Staging, Canaries, & Development data are two concept that help a developer test in their local environment. This page looks to dive into this topic to explain the pros and cons of this approaches.

Staging

A staging environment is a set of remote servers with the sole purpose of replicating production in such a way that you can test changes before pushing them to customers. A staging environment is can be used to test any kind of changes, assuming the staging environment replicates your production environment enough. Some areas you need to replicate:

This was not an exhaustive list, but aimed to show that every piece of every system needs to be representative of production. If it is not representative, then you risk putting confidence into a change that does not truly work in production.

The issue with staging is that as your applications grow, you likely will be using dozens or hundreds of servers and more complex networking schemes. These become very difficult to replicate without spending equal time and money on staging as you do on production.

Moreover, data is an even more complex issue.
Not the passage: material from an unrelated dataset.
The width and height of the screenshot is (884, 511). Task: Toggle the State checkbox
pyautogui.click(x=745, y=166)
You need to make sure that the data is copied over and is representative of the state of the system you are testing against. If a database change goes out between the time you copy data and test it, then you need to make sure those changes are replicated against staging as well. This can become physically impossible as your datasets become larger (100s of GB, TB, or even PB in size). Assuming you can copy data over and have a representative data set, then you run into privacy concerns. What happens if your staging system sends emails? You need to mock out those emails. If there is personally identifiable information in any form, that brings legal concerns. Your staging environment is now subject to all privacy laws, such as Europe's General Data Protection Regulation (GDPR). The systems also become legally in scope in the case of any subpoena for any lawsuits.
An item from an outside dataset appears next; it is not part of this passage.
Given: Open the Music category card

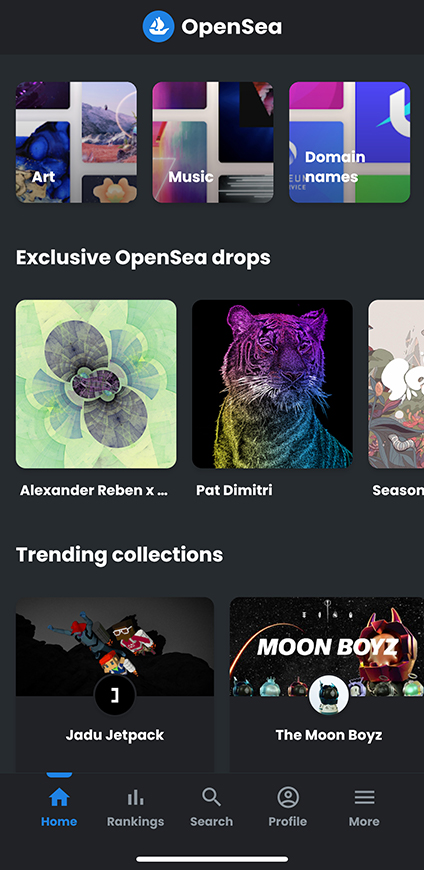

All of this is to say that replicating production becomes more and more difficult, and borders on impossible as you scale. If you have a scaled down version, then you put undeserved trust in a system that was inadequately tested.

Staging systems, while ideally great, are not a feasible long term investment.

Development Data

Development data refers to the practice of having data in such a state, and available locally, for developers to use in creating features. This practice falls prey to the many of the same issues of Staging.

To give proper trust into the system, you need representative data or else you are not giving a proper test for the various real-world scenarios to which your app is subjected. However, you now have privacy law concerns, including the aforementioned GDPR and legal scope issues. Your developers laptops would become attack vectors if the data is not correctly anonymized, which many studies have shown is incredibly difficult to do. Your developer laptops also become "in scope" for any lawsuits and can be confiscated as evidence.

Other than the myriad of legal and privacy concerns, you also have issues that different teams need different data sets in different states. Perhaps you have a website hosting firm which handles domain registrations. A team may want domain records that are in various states of expiring, at very specific points in time. Another team doesn't care about domain records, but wants different pages that you host with various character encoding sets. This means you need essentially experts in each area that can hand craft datasets.

Random generation of data would fall prey to the data not being adequate to meet the needs of the various teams. Instead, a shared hand-crafted dataset is recommended on a per-project basis as the teams are experts in their own work. A tool to make those dataset creations easy is a fantastic approach.

Canaries

Canaries are a fantastic approach to gradually test code in production. They work by deploying code to a small subset of servers, essentially running the "old" version of your app and the "new" version at the same time.

This allows you to test the new version and make sure that nothing goes wrong during the gradual increase in servers running on the "new" version. If something does go wrong, you've affected a subset of your customers instead of the entire customer-base. You can then abort and rollback to the old version.

This does not replace testing, but gives you a last line of defense against your development and staging environments not representing the entirety of your production environment, which we discussed in the previous 2 sections. This method does assume that your app is set up in a way that does not assume a single running version, so it may take some work and tooling to set up.